Цитируемый отрывок ->
^^^^

В течение последующих нескольких дней Ерошин, если так можно сказать, выговорился, и тов. Рюмин не раз приносил мне справки, из которых следовало, что ничего нового Ерошин больше не показывает.

В связи с этим в конце прошлой недели тов. Леонов вызвал меня к себе и, возвратив мне 2 или 3 справки о результатах допроса Ерошина, поручил составить по ним общую справку для доклада тов. Абакумову. Указания тов. Леонова я передал тов. Рюмину, и требуемая справка 3 июля с. г. была составлена.

Спустя короткое время после этого тов. Леонов в разговоре по делу Ерошина сказал, что с карательной деятельностью вопрос более или менее ясен, и что теперь надо подопрашивать Ерошина о его связях среди футболистов и настроениях футболистов команды ЦДСА. Как бы поясняя, тов. Леонов сказал, что вопрос этот интересует тов. Абакумова.

Исходя из полученных указаний, в день разговора с тов. Леоновым, т. е. в начале этой недели, я встретился с тов. Рюминым и сказал ему, чтобы он начал допрашивать Ерошина о возможно имеющихся у него преступных связях среди футболистов ЦДСА. При этом я сослался на указания тов. Леонова. Были и раньше у меня с тов. Рюминым разговоры о том, что впоследствии, когда Ерошин признается в карательной деятельности, его надо будет подопрашивать о настроениях в футбольной команде ЦДСА, но я никогда не говорил ему, что именно этот вопрос является главным в деле Ерошина. Я не говорил тов. Рюмину и о том, что тов. Абакумов якобы хочет разогнать футбольную команду ЦДСА. По делу Ерошина я ни разу не был у тов. Абакумова и все указания о допросе Ерошина получал только от тов. Леонова.

По делу Салиманова

Первое время после ареста Салиманова я довольно активно занимался этим делом и не раз допрашивал его. Вместе с тем мною часто вызывались следователи, вначале тов. Седов, а затем тов. Рюмин, докладывали о результатах допросов и получали необходимые указания.

Эти указания сводились главным образом к тому, чтобы следователи в процессе допроса тщательно выяснили причины, побудившие Салима-нова бежать к американцам, лиц, способствовавших ему в этом, какие секретные данные о Советском Союзе он выдал американцам, почему американцы перевезли его из Америки обратно в Германию и с каким заданием он возвратился на нашу сторону.

^^^^

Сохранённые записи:
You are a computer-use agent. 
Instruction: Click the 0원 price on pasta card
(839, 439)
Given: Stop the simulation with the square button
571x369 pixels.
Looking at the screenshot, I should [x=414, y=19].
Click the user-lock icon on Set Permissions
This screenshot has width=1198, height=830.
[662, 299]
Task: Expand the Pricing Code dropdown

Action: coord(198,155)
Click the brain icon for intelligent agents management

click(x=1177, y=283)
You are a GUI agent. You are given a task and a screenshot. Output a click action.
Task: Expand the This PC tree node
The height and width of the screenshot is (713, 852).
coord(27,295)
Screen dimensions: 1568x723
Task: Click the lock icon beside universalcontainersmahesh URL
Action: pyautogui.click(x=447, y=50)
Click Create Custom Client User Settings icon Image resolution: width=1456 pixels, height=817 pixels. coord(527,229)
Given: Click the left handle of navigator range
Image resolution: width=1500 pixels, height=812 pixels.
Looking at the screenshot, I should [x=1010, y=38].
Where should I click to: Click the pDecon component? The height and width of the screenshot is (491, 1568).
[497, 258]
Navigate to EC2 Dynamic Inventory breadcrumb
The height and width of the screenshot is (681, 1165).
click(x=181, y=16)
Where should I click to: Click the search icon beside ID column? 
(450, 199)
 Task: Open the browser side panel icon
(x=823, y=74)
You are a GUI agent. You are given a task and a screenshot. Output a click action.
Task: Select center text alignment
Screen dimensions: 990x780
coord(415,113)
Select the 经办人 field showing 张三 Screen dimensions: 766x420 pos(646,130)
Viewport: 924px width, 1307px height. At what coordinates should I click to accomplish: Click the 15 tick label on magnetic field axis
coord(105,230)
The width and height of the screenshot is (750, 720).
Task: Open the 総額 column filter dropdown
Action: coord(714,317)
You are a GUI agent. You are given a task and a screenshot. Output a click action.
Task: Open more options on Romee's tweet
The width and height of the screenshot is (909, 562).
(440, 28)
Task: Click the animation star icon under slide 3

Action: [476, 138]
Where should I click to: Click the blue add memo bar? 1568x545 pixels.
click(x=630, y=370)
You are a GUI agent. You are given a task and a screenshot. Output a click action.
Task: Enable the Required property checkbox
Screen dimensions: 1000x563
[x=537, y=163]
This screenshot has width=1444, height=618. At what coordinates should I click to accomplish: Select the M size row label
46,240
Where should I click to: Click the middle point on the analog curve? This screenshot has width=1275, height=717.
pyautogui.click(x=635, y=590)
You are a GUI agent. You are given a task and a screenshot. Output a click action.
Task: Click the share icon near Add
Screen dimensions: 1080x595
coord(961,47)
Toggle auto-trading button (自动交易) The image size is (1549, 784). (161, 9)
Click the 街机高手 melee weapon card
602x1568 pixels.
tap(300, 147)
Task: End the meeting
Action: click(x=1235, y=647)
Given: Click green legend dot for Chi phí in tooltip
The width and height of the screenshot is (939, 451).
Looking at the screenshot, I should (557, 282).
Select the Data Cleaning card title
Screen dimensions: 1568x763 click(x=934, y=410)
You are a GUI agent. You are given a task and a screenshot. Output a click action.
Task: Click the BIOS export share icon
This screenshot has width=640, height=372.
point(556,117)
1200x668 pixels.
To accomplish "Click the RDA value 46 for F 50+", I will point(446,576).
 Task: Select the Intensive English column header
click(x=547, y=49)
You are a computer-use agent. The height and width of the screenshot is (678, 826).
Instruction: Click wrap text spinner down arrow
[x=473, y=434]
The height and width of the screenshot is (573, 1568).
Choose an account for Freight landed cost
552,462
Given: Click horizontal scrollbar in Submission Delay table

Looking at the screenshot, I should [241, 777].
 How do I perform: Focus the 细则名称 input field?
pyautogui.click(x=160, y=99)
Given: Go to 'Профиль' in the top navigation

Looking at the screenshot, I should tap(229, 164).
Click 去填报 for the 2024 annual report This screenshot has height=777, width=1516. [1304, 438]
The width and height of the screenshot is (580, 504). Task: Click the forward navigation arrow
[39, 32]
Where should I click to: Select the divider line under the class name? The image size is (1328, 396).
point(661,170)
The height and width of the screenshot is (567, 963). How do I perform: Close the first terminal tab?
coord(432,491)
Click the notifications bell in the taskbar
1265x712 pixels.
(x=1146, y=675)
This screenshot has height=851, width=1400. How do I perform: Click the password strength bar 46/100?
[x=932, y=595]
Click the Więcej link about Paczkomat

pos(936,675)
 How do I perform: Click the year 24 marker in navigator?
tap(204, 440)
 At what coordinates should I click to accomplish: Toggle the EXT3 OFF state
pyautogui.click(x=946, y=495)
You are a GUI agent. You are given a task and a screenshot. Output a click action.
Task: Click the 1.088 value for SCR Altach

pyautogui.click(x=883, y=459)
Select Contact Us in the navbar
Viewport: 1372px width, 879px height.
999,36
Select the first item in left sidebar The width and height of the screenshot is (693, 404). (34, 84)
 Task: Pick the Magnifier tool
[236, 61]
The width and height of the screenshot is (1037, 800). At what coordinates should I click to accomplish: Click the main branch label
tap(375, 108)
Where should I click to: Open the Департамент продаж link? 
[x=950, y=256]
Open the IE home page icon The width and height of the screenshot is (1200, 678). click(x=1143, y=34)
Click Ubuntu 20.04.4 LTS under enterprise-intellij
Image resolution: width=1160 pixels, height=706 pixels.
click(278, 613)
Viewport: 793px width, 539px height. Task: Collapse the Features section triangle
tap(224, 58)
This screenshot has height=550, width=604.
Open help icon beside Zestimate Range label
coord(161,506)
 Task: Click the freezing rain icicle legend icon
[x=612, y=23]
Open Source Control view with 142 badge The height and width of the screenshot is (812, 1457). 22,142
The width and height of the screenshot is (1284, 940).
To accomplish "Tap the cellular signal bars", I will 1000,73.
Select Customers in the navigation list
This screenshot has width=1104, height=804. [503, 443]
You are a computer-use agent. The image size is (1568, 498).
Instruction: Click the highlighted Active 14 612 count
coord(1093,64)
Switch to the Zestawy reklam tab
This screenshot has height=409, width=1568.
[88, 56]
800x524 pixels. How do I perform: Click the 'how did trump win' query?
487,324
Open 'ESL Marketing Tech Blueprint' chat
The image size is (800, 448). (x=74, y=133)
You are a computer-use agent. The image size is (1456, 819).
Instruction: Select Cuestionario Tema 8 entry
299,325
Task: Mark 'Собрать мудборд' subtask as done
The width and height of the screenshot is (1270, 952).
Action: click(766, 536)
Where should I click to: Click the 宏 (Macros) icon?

^^^^

Задание -> Выпишите фамилии всех лиц, которых цитируемый отрывок называет с сокращением «тов.».

Ответ -> Рюмин, Леонов, Абакумов, Седов.